We like to think of sales people as problem solvers and fixers. And, for the most part we are, at least the good ones are. But there is more to sales than solving a problem and fixing stuff. Sales is also about people, not about people liking you or you liking the people you sell to, but peoples emotions. You see, no matter what it is someone is buying there is a personal motive, a personal need behind the decision — it’s personal.

No one or no act can be completely selfless.

I remember when I was a kid, we would try to stump one another with this question. We’d challenge each other with coming up with an act or a person that wasn’t selfish.  No one could do it. The reason was, no matter how much someone gave, sacrificed, shared, etc., it always came with some return, some benefit to the person giving. Therefore, despite the benefit to the receiver, the giver was doing it because they got some internal reward or return; it made them feel good, it absolved them of guilt, it made them feel like a better person, it met their religious needs, it warmed their heart to see others prosper. They did it for them. Regardless of the motive, it’s impossible for people to be selfless, therefore every decision we make is selfish and personal.
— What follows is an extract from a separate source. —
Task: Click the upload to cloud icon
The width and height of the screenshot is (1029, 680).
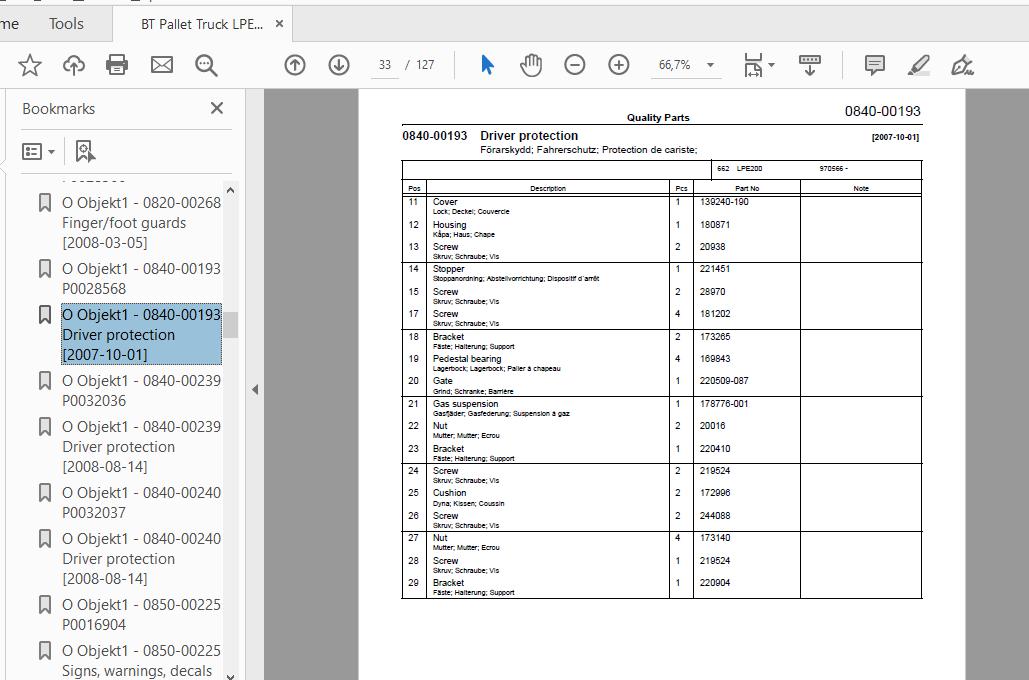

My girl Ash over at The Middle Finger Project had a great post the other day about this and the personal element in selling.  I particularly liked this quote;

Every single person sitting on the other side of a transaction is hoping. Hoping to feel understood. Hoping to feel seen. Hoping to feel like somebody actually gets them. And it’s your responsibility as a business owner, as a marketer, as a sales person, . . . to facilitate the damn connection.

If we want to get better at selling, we need to add more of the human element and make it personal for our clients and prospects. When we need to close a deal by the end of the quarter and push the prospect to close early, that’s working against the human element and that’s not making it personal (well, personal for you). When we understand that our prospect is counting on our solution to save her $15,000 dollars a month and therefore her business and so we offer additional free consulting time to ensure everything goes perfect, that’s making it personal. When we recommend the competition because we know our solution won’t deliver as needed and our prospect is banking their promotion on this purchase, that’s making it personal. Understanding what’s in it for the decision maker and what their personal connection is, that’s how we make it personal.

When we know what the personal drivers are, when we understand “the person on the other side of the transaction,” when we are engaged at a personal level, we are better sales people. Numbers, pipelines, deal strategies, products, quotas,  the competition, RFP’s etc. all drive sales, but it’s all noise without making it personal.

Sales is personal, get that right and everything else will fall into place.